Directions — Lines from the one containing "Expand the Хранение данных tree node" through the last line of the data are to be returned exactly, both ends included, minus any pictures.

Source material —

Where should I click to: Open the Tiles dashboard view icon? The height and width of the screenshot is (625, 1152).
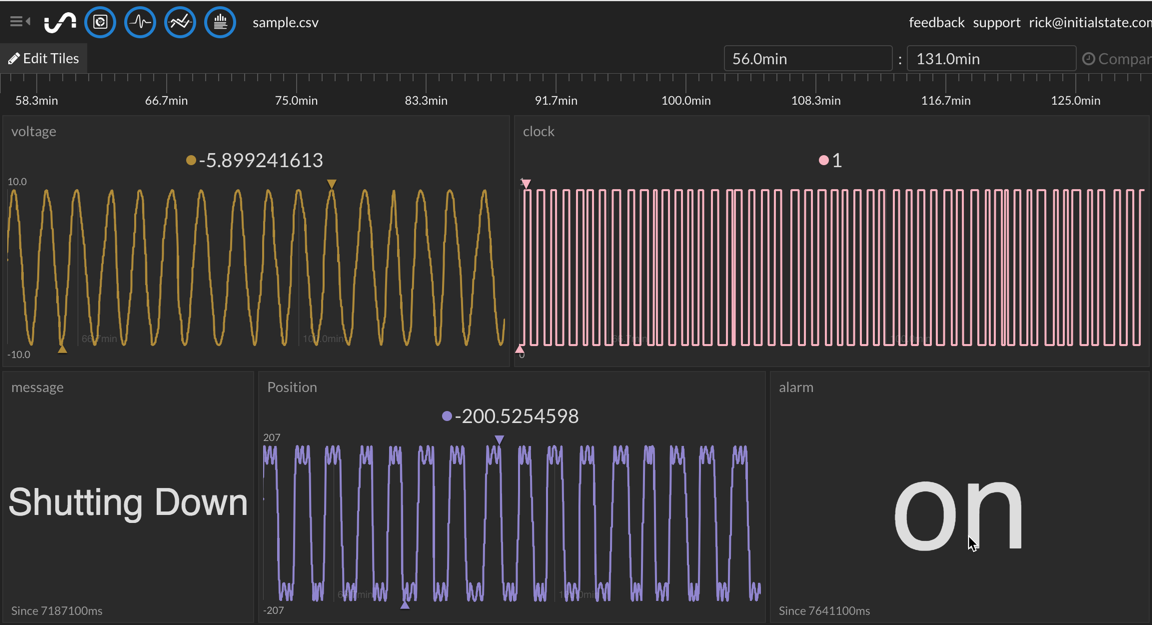[x=100, y=22]
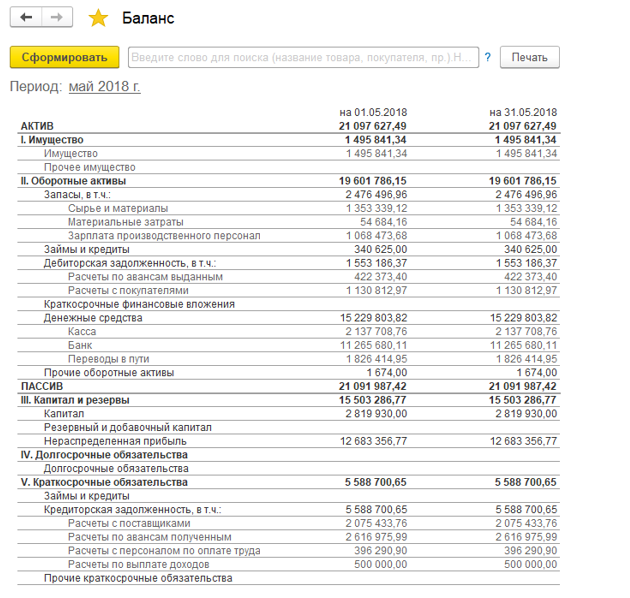Click the Печать button
This screenshot has width=630, height=598.
529,57

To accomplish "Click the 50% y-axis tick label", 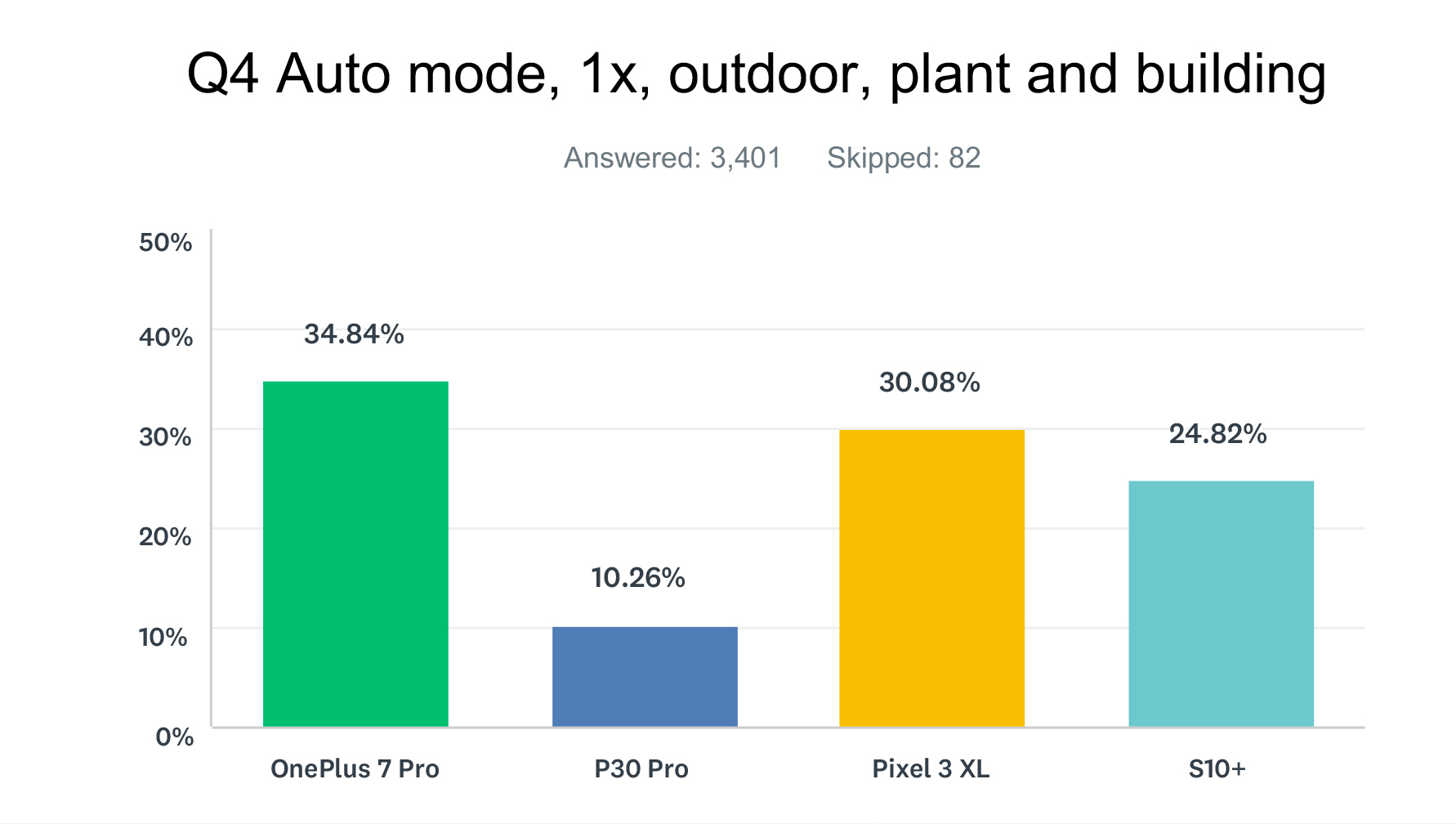I will pyautogui.click(x=166, y=242).
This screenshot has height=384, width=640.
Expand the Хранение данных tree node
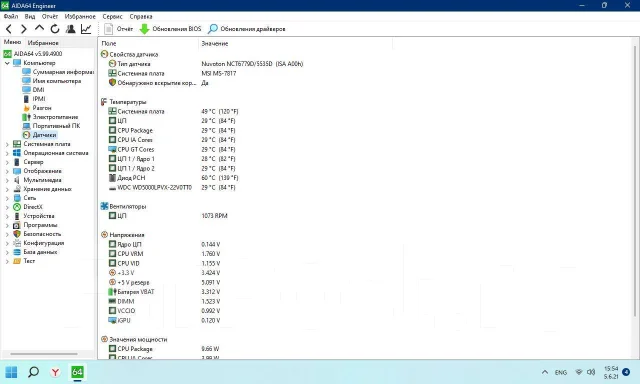point(7,189)
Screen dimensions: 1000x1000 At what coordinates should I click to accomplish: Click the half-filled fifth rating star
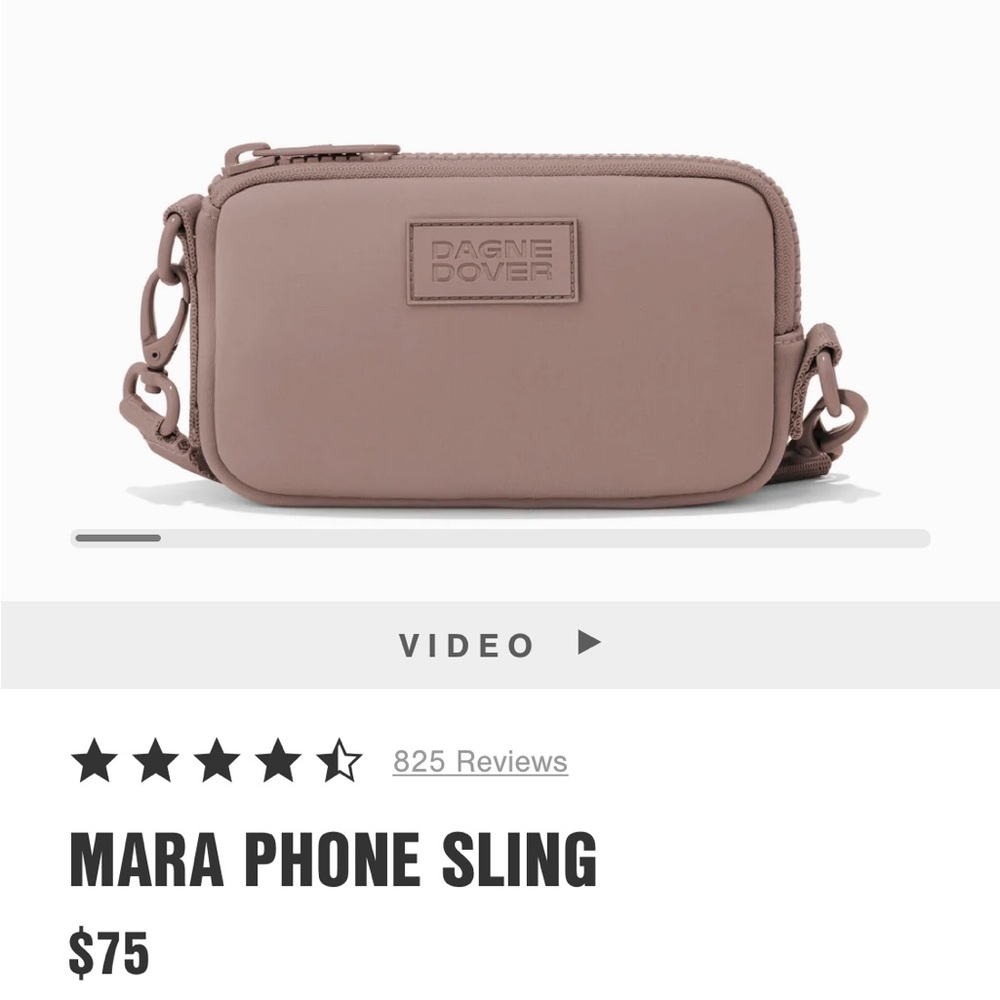tap(339, 760)
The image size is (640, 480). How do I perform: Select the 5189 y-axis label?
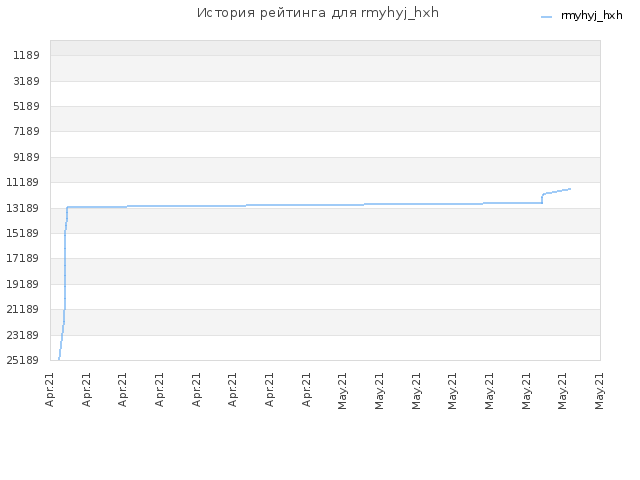click(x=26, y=106)
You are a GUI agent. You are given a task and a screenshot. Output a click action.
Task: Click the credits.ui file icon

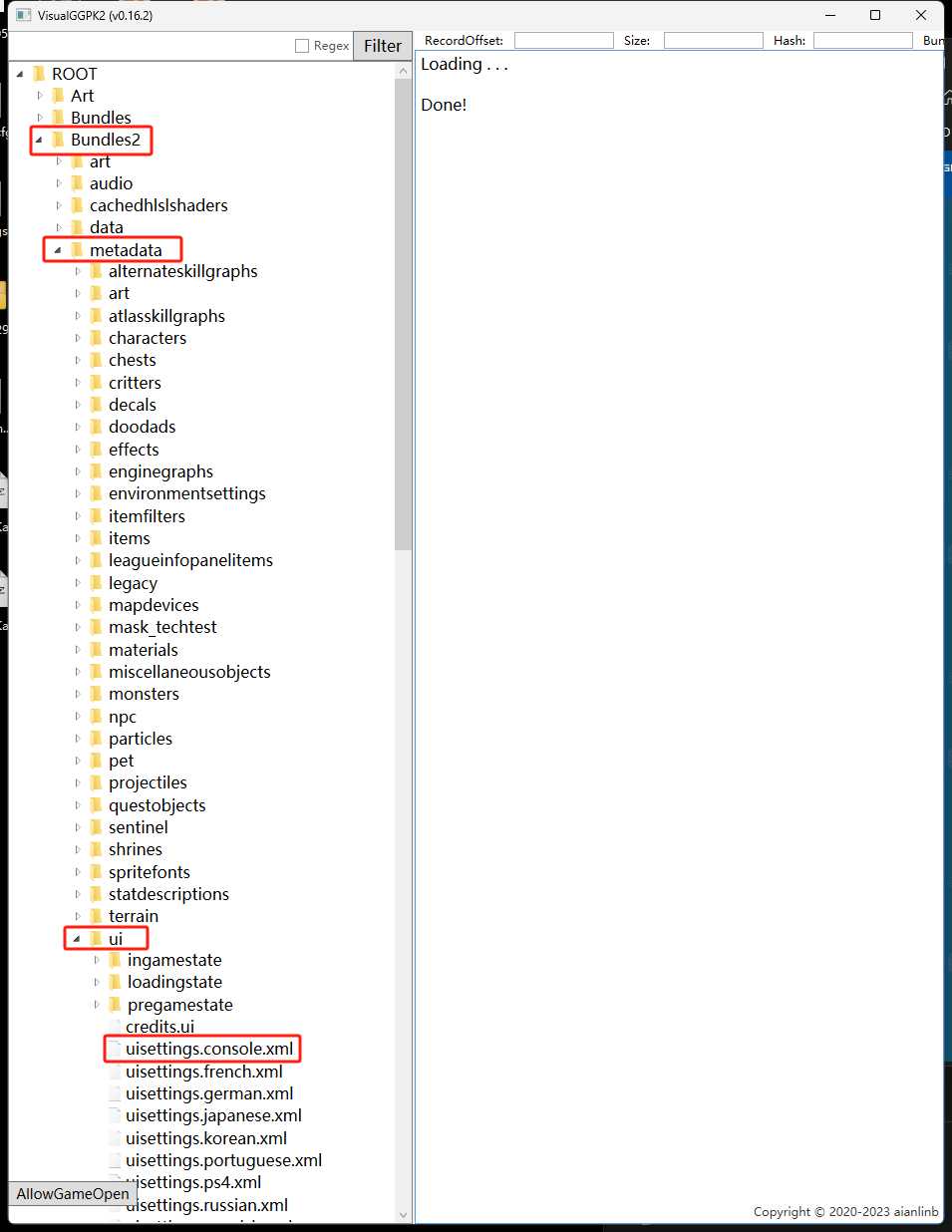114,1026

Result —
Expand the Хранение данных tree node
point(7,189)
Screen dimensions: 1000x1000 At what coordinates should I click to accomplish: Click the half-filled fifth rating star
tap(339, 760)
The image size is (640, 480). How do I perform: Select the 5189 y-axis label?
click(x=26, y=106)
You are a GUI agent. You are given a task and a screenshot. Output a click action.
Task: Click the credits.ui file icon

114,1026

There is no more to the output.